The UK's privacy watchdog has investigated a school in Wales after a teacher posted the name, address, phone number and behaviour record of a pupil on YouTube.
The Information Commissioner's Office (ICO) took action when it received a complaint that Eirias High School in Colwyn Bay had uploaded the student's information on to the video-sharing website as part of a training film for staff.
The school was fortunate to escape with a slap on the wrist as the privacy watchdog has the power to issue fines of up to #163;500,000 for contravening data-protection laws.
The three-minute video was uploaded by Eirias High to show teachers how to record bad behaviour and bullying, using the school's internal computer system.
A running commentary accompanied the film, which showed the confidential record of an 11-year-old pupil being opened. It stated that the boy was well known for his poor behaviour while displaying all of his personal information, including mobile phone number and home address.

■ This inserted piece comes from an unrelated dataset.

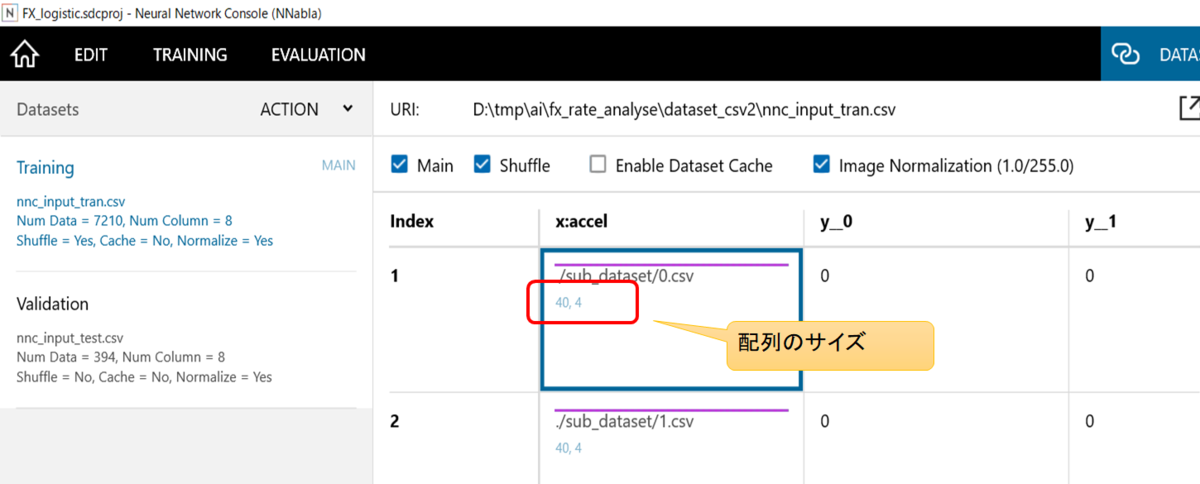Enable Dataset Cache checkbox

click(x=598, y=165)
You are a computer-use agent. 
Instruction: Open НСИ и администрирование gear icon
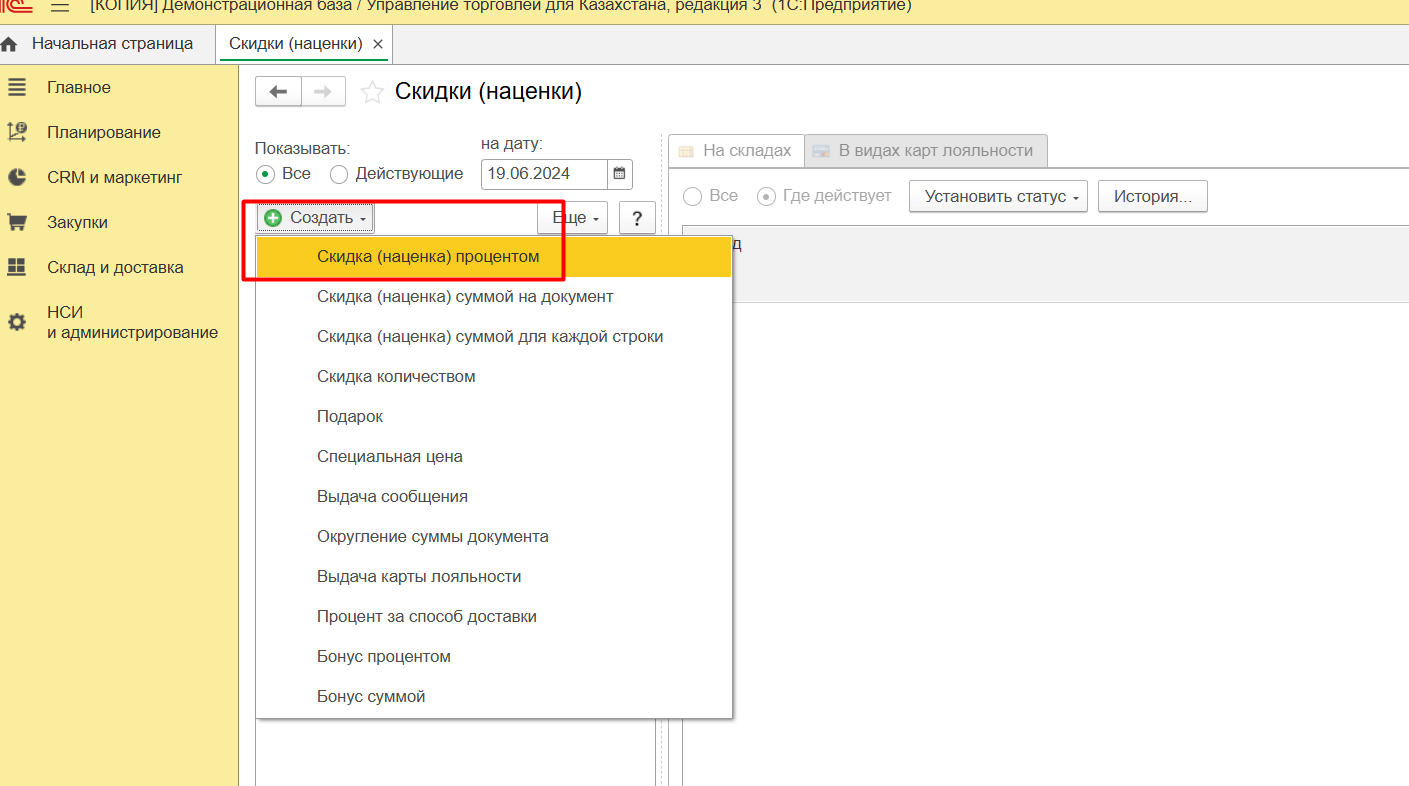coord(16,323)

The school was forced to remove the video from the website by the ICO, which said it was in breach of data security and the Data Protection Act.
Eirias High headteacher Phil McTague said the issue had been settled, adding: "The Information Commissioner said it was a low-level disclosure and the situation has now been resolved in line with and to the satisfaction of the ICO."

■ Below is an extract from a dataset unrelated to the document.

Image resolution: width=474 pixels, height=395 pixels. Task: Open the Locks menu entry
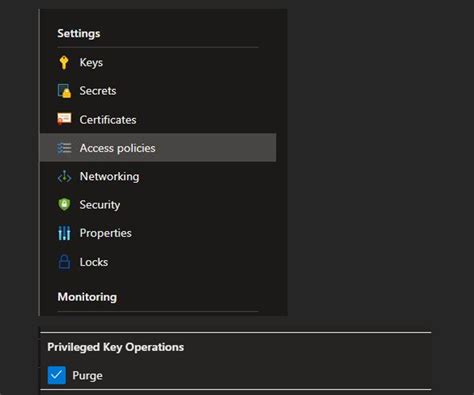pyautogui.click(x=158, y=262)
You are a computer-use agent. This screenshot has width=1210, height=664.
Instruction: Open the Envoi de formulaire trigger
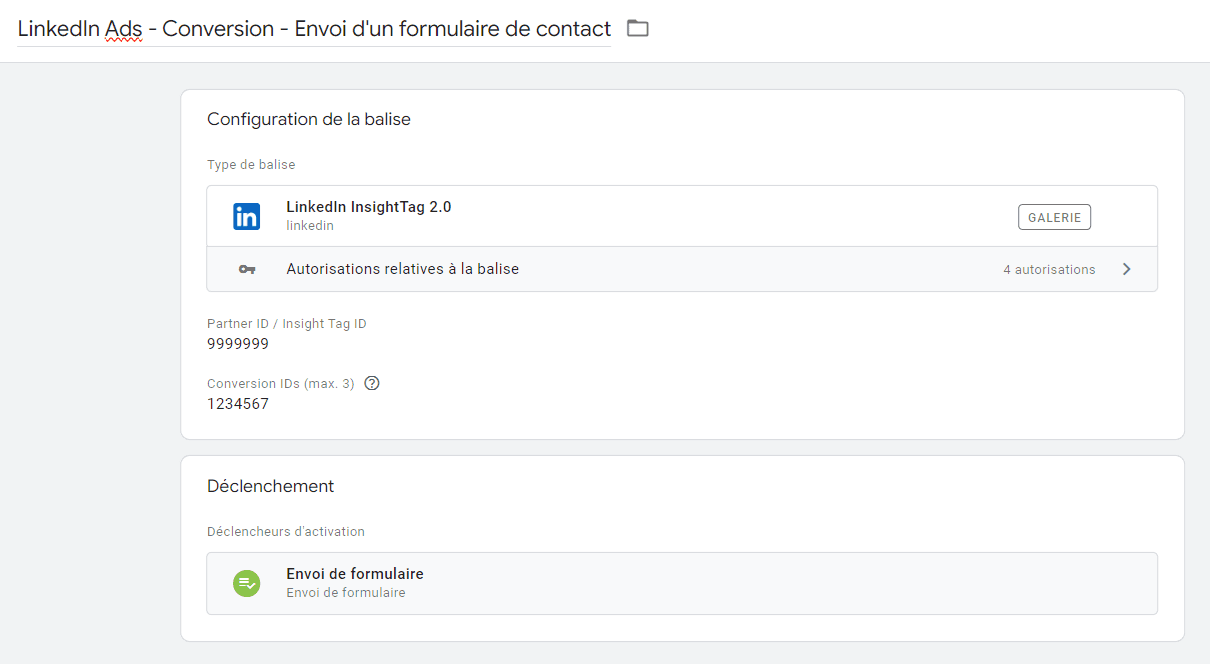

An ICO spokesperson confirmed that an investigation had taken place, but considered the case closed.
In a statement, the watchdog said: "The school has given assurances that it has put in place security measures to stop this type of incident happening again. No formal regulatory action has been taken, but the matter may be revisited if there is another incident of this nature involving the school."
Schools are expected to keep increasing amounts of information on pupils, from names and addresses to medical conditions and parents' jobs.
A growing number are also holding pupils' biometric information in the form of fingerprints in a bid to create cardless canteens and libraries.
Last year, headteachers were warned that their data-protection policies needed to be watertight after the ICO was allowed to increase the fines it issues from #163;5,000 to up to #163;500,000.
The announcement came after a number of incidents in which sensitive information on pupils was lost or stolen.
Last year, an employee at Barnet Council in north London lost personal data on 9,000 pupils when a laptop was stolen from their home.
And in 2009, Waseley Hills High School in Birmingham was given a warning by the ICO when an unencrypted laptop containing details of 1,000 pupils and staff was stolen.
SECURITY - Data disasters
The ICO was handed greater powers after a raft of data-security incidents involving teachers and pupils.
In 2010 a worker at Barnet Council lost personal data on 9,000 pupils when a laptop was stolen from their home.
In the same year, education union the ATL was ordered to tighten up its data-protection procedures after a USB stick and laptop containing details of 7,000 members went missing.
In 2007 the Howard School in Rainham, Kent, apologised when a confidential report containing derogatory remarks about its pupils was found in the street. The booklet, which had "Do not leave lying around" written on the cover, described one pupil as a "wally", another as a "dingbat" and a parent as "a bit rough".